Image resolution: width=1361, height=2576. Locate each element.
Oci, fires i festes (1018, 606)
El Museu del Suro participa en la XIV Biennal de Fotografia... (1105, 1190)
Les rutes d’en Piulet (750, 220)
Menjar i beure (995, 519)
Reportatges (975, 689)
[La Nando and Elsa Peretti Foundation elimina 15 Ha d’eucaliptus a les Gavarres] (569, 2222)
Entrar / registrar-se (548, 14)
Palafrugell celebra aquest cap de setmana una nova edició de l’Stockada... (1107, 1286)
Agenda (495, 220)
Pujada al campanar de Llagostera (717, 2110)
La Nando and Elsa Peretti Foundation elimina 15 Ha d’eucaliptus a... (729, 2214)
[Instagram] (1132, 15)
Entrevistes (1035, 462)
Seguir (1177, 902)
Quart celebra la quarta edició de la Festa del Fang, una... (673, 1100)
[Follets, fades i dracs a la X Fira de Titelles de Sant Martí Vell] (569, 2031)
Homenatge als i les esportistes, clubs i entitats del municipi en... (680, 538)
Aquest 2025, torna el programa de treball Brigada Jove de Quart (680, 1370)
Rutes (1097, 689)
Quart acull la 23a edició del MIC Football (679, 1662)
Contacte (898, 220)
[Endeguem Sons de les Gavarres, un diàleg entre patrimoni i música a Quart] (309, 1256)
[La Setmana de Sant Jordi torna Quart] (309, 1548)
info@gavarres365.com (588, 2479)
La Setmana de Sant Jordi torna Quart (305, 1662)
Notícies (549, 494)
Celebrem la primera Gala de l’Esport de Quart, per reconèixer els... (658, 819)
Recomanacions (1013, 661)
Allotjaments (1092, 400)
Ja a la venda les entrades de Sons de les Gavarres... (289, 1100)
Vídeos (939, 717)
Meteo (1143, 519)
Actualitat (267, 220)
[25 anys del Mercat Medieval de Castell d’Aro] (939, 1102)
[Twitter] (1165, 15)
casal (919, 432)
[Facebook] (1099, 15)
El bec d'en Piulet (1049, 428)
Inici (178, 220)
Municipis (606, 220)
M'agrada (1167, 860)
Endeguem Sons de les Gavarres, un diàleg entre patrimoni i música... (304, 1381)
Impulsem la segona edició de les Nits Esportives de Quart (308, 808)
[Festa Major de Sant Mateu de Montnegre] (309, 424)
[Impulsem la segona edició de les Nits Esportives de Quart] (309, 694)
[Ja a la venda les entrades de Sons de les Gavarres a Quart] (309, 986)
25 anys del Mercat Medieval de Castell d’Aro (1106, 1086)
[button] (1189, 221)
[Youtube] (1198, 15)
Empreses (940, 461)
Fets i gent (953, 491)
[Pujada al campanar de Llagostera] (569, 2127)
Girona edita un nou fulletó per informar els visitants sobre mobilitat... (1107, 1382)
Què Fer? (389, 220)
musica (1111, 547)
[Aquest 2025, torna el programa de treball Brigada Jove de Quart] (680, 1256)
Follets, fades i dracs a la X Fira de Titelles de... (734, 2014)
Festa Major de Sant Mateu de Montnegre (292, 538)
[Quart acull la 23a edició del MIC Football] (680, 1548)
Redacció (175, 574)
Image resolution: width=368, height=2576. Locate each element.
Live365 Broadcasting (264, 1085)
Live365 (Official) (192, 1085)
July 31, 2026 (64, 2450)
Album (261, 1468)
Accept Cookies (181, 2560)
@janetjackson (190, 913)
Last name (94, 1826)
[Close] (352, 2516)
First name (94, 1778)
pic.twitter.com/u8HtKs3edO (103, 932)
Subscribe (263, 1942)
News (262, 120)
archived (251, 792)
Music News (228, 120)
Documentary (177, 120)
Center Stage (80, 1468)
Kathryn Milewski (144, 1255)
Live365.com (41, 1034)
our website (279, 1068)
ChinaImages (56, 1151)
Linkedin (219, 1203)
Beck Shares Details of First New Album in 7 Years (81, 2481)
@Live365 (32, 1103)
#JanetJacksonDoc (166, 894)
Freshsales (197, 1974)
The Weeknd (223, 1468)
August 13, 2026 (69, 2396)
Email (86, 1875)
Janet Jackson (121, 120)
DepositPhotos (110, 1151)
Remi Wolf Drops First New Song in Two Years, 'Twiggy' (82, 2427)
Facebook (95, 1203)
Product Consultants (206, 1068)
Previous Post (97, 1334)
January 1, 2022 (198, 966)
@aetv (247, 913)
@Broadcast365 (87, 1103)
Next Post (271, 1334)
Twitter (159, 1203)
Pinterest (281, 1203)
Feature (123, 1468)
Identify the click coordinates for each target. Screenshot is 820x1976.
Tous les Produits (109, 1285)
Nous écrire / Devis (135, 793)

======

Retype the records above exactly.

**Solution to this exercise:**
Image resolution: width=1361, height=2576. Locate each element.
Oci, fires i festes (1018, 606)
El Museu del Suro participa en la XIV Biennal de Fotografia... (1105, 1190)
Les rutes d’en Piulet (750, 220)
Menjar i beure (995, 519)
Reportatges (975, 689)
[La Nando and Elsa Peretti Foundation elimina 15 Ha d’eucaliptus a les Gavarres] (569, 2222)
Entrar / registrar-se (548, 14)
Palafrugell celebra aquest cap de setmana una nova edició de l’Stockada... (1107, 1286)
Agenda (495, 220)
Pujada al campanar de Llagostera (717, 2110)
La Nando and Elsa Peretti Foundation elimina 15 Ha d’eucaliptus a... (729, 2214)
[Instagram] (1132, 15)
Entrevistes (1035, 462)
Seguir (1177, 902)
Quart celebra la quarta edició de la Festa del Fang, una... (673, 1100)
[Follets, fades i dracs a la X Fira de Titelles de Sant Martí Vell] (569, 2031)
Homenatge als i les esportistes, clubs i entitats del municipi en... (680, 538)
Aquest 2025, torna el programa de treball Brigada Jove de Quart (680, 1370)
Rutes (1097, 689)
Quart acull la 23a edició del MIC Football (679, 1662)
Contacte (898, 220)
[Endeguem Sons de les Gavarres, un diàleg entre patrimoni i música a Quart] (309, 1256)
[La Setmana de Sant Jordi torna Quart] (309, 1548)
info@gavarres365.com (588, 2479)
La Setmana de Sant Jordi torna Quart (305, 1662)
Notícies (549, 494)
Celebrem la primera Gala de l’Esport de Quart, per reconèixer els... (658, 819)
Recomanacions (1013, 661)
Allotjaments (1092, 400)
Ja a la venda les entrades de Sons de les Gavarres... (289, 1100)
Vídeos (939, 717)
Meteo (1143, 519)
Actualitat (267, 220)
[25 anys del Mercat Medieval de Castell d’Aro] (939, 1102)
[Twitter] (1165, 15)
casal (919, 432)
[Facebook] (1099, 15)
El bec d'en Piulet (1049, 428)
Inici (178, 220)
Municipis (606, 220)
M'agrada (1167, 860)
Endeguem Sons de les Gavarres, un diàleg entre patrimoni i música... (304, 1381)
Impulsem la segona edició de les Nits Esportives de Quart (308, 808)
[Festa Major de Sant Mateu de Montnegre] (309, 424)
[Impulsem la segona edició de les Nits Esportives de Quart] (309, 694)
[Ja a la venda les entrades de Sons de les Gavarres a Quart] (309, 986)
25 anys del Mercat Medieval de Castell d’Aro (1106, 1086)
[button] (1189, 221)
[Youtube] (1198, 15)
Empreses (940, 461)
Fets i gent (953, 491)
[Pujada al campanar de Llagostera] (569, 2127)
Girona edita un nou fulletó per informar els visitants sobre mobilitat... (1107, 1382)
Què Fer? (389, 220)
musica (1111, 547)
[Aquest 2025, torna el programa de treball Brigada Jove de Quart] (680, 1256)
Follets, fades i dracs a la X Fira de Titelles de... (734, 2014)
Festa Major de Sant Mateu de Montnegre (292, 538)
[Quart acull la 23a edició del MIC Football] (680, 1548)
Redacció (175, 574)
Image resolution: width=368, height=2576. Locate each element.
Live365 Broadcasting (264, 1085)
Live365 (Official) (192, 1085)
July 31, 2026 (64, 2450)
Album (261, 1468)
Accept Cookies (181, 2560)
@janetjackson (190, 913)
Last name (94, 1826)
[Close] (352, 2516)
First name (94, 1778)
pic.twitter.com/u8HtKs3edO (103, 932)
Subscribe (263, 1942)
News (262, 120)
archived (251, 792)
Music News (228, 120)
Documentary (177, 120)
Center Stage (80, 1468)
Kathryn Milewski (144, 1255)
Live365.com (41, 1034)
our website (279, 1068)
ChinaImages (56, 1151)
Linkedin (219, 1203)
Beck Shares Details of First New Album in 7 Years (81, 2481)
@Live365 (32, 1103)
#JanetJacksonDoc (166, 894)
Freshsales (197, 1974)
The Weeknd (223, 1468)
August 13, 2026 (69, 2396)
Email (86, 1875)
Janet Jackson (121, 120)
DepositPhotos (110, 1151)
Remi Wolf Drops First New Song in Two Years, 'Twiggy' (82, 2427)
Facebook (95, 1203)
Product Consultants (206, 1068)
Previous Post (97, 1334)
January 1, 2022 (198, 966)
@aetv (247, 913)
@Broadcast365 (87, 1103)
Next Post (271, 1334)
Twitter (159, 1203)
Pinterest (281, 1203)
Feature (123, 1468)
Identify the click coordinates for each target. Screenshot is 820x1976.
Tous les Produits (109, 1285)
Nous écrire / Devis (135, 793)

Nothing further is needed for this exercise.